If you enjoy the company of other people, and you could see yourself spending your workday in their midst, talking about a wide range of subjects, while at the same time helping people to look and feel their best, a career as a barber in Hawaii might be a great career option for you!
To become a barber in Hawaii, you will need to attend an accredited barbering school and complete 1500 hours of instruction.
Your curriculum in school will cover all aspects of hair care including shampooing and conditioning, styling, cutting, highlighting, coloring, and more. You will learn sterilization methods and sanitation requirements. Some of the aspects of running a barbering business will also be taught. There are several schools in which you can study barbering in Hawaii, including barbering and cosmetology schools and some local colleges. You can earn either a certificate (at a school of barbering and cosmetology), or an associates (2 year) degree at one of the colleges.
When you have completed your required courses, you will be eligible to take the state licensing test administered by the Hawaii Board of Barbering and Cosmetology. This exam includes both a theoretical (written) and a practical component. When you have passed the exam and paid the requisite fee, you will receive your license.
Barbers throughout the United States earned an average of $25,000 in 2013, the last year for which such statistics were available through O*Net. Of course, there is wide variability in salaries and, as salaries and wages tend to be higher in Hawaii than on the mainland, it is possible that you might earn more than this. And, of course, if you have experience, and/or have developed a sizeable client base of repeat customers, or if you have a specialty that is in demand, you may command more than this average wage as well. The demand for barbers is expected to increase between 8% and 15% between 2012 and 2022, making this a good career choice for new people starting out, or experienced barbers wishing to move up in their careers.

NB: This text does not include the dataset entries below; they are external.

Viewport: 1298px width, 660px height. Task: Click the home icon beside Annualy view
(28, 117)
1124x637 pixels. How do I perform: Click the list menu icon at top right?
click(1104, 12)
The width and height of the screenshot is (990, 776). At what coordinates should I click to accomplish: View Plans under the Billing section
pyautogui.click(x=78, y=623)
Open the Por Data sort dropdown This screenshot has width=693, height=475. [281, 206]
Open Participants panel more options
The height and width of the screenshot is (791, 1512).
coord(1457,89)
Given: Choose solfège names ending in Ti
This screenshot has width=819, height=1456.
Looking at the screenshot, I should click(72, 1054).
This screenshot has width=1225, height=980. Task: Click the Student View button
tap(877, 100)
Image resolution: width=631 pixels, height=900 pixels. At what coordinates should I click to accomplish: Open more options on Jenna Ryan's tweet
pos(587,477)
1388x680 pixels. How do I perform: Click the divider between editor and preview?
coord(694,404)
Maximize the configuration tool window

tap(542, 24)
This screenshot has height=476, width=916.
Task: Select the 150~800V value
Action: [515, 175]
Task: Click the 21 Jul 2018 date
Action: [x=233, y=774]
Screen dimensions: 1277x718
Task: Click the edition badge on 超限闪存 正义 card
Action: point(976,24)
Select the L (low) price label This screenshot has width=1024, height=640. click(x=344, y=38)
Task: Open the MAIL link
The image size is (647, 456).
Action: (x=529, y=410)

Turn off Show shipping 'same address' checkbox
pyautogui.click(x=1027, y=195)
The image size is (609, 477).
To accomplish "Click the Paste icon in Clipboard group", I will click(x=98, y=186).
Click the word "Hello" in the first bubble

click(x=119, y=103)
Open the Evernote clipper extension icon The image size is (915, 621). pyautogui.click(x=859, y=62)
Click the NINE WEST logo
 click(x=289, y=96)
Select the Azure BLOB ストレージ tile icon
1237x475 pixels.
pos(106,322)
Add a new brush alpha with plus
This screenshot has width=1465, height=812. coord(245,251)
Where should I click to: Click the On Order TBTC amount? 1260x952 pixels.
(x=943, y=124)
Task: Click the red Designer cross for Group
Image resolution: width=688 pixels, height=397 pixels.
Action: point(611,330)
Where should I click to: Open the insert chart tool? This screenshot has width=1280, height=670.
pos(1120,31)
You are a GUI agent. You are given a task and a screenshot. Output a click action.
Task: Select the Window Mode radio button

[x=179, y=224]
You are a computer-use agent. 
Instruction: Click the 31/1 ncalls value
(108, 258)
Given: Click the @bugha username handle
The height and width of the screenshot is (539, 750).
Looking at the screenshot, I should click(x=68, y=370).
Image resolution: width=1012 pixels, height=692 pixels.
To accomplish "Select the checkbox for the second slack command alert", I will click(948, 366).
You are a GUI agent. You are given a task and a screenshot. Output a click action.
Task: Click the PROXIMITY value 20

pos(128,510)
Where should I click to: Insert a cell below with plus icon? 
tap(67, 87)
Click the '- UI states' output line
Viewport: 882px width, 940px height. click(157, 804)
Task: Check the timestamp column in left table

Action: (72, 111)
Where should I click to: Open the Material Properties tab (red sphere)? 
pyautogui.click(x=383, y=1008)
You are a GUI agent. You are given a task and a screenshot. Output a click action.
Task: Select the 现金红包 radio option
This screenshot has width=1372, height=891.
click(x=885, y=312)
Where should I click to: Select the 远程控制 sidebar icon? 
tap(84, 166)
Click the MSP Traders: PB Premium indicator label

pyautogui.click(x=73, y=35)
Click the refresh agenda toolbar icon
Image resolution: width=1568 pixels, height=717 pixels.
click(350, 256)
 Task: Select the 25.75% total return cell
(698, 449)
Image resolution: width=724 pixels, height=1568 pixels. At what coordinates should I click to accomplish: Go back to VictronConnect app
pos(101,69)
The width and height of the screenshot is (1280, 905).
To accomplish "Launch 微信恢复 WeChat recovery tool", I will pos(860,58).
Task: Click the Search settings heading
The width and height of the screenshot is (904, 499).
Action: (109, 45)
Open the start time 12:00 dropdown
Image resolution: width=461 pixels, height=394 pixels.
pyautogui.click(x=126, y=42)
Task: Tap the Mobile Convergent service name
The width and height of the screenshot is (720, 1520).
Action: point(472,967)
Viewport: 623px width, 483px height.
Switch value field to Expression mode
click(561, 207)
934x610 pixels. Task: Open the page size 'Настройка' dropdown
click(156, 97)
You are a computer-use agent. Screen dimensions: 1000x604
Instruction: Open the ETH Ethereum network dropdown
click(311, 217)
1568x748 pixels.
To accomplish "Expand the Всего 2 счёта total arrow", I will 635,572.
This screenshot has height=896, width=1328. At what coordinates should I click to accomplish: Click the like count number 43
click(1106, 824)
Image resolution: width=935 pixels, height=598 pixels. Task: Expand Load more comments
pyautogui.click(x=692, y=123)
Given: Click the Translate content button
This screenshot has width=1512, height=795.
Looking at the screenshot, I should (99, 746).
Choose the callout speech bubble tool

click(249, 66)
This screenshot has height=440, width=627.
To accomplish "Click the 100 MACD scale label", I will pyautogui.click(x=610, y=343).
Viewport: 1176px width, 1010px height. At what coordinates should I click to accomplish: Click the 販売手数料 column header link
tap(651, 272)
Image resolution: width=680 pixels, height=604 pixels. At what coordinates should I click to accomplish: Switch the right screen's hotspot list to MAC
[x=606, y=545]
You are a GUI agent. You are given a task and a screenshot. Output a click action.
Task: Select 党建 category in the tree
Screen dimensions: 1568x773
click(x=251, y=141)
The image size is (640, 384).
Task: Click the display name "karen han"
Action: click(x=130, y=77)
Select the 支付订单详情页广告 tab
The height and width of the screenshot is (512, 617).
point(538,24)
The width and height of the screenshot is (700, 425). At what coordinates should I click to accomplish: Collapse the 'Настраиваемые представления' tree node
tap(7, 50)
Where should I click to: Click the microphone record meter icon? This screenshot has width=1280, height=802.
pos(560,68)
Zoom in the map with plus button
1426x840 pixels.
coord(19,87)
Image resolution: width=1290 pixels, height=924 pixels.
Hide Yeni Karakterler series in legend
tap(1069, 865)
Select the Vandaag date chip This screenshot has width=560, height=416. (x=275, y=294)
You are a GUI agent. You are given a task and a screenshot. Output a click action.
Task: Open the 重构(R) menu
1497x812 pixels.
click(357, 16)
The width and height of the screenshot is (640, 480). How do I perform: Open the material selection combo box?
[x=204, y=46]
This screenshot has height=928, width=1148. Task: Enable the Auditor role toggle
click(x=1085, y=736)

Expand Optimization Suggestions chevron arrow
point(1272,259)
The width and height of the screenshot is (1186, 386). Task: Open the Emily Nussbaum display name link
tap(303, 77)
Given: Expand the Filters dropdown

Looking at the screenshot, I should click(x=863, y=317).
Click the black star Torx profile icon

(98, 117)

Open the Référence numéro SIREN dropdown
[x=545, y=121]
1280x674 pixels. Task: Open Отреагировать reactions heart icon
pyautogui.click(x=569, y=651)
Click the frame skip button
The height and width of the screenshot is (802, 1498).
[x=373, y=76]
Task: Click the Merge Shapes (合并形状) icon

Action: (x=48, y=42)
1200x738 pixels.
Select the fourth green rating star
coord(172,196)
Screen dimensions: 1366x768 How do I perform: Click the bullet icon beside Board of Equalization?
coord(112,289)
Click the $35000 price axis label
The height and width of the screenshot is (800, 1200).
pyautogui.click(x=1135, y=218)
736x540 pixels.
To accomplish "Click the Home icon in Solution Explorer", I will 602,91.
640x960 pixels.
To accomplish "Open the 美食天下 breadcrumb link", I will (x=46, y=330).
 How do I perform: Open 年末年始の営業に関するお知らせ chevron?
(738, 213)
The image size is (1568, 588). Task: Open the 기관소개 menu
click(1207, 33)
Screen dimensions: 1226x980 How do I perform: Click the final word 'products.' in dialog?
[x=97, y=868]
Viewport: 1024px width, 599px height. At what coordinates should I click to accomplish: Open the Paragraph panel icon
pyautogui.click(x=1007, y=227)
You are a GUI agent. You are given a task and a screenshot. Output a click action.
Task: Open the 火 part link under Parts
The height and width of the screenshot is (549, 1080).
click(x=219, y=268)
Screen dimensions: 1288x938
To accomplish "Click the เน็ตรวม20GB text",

As a barber working in Hawaii, you may choose to work in a shop that caters to locals or to visitors, or both. Most barbers work in free-standing barber shops that cater to the grooming needs of men. Day-to-day life involves having conversations with many people about a wide range of subjects, and it is very helpful to be a good listener. Chances are you will be working on quite a number of clients on any given day. Some barbers work in hair salons that service men and women, where you will have a move diverse clientele. Your day at the hair salon will also be spent tending to the hair and grooming needs of individual clients. In between clients, you will be cleaning and neatening your work station to make sure it is fresh and sanitary for your next client. Some barbers open their own businesses, usually after they have worked in someone elses shop for awhile.
Hawaii Board of Barbering & Cosmetology
P.O. Box 3469
Honolulu, HI 96801
Fax Number: 808-586-3031
E-mail Address: firstname.lastname@example.org
The Hawaii State Board of Cosmetology can help answer additional questions about obtaining a Hawaii state cosmetology license.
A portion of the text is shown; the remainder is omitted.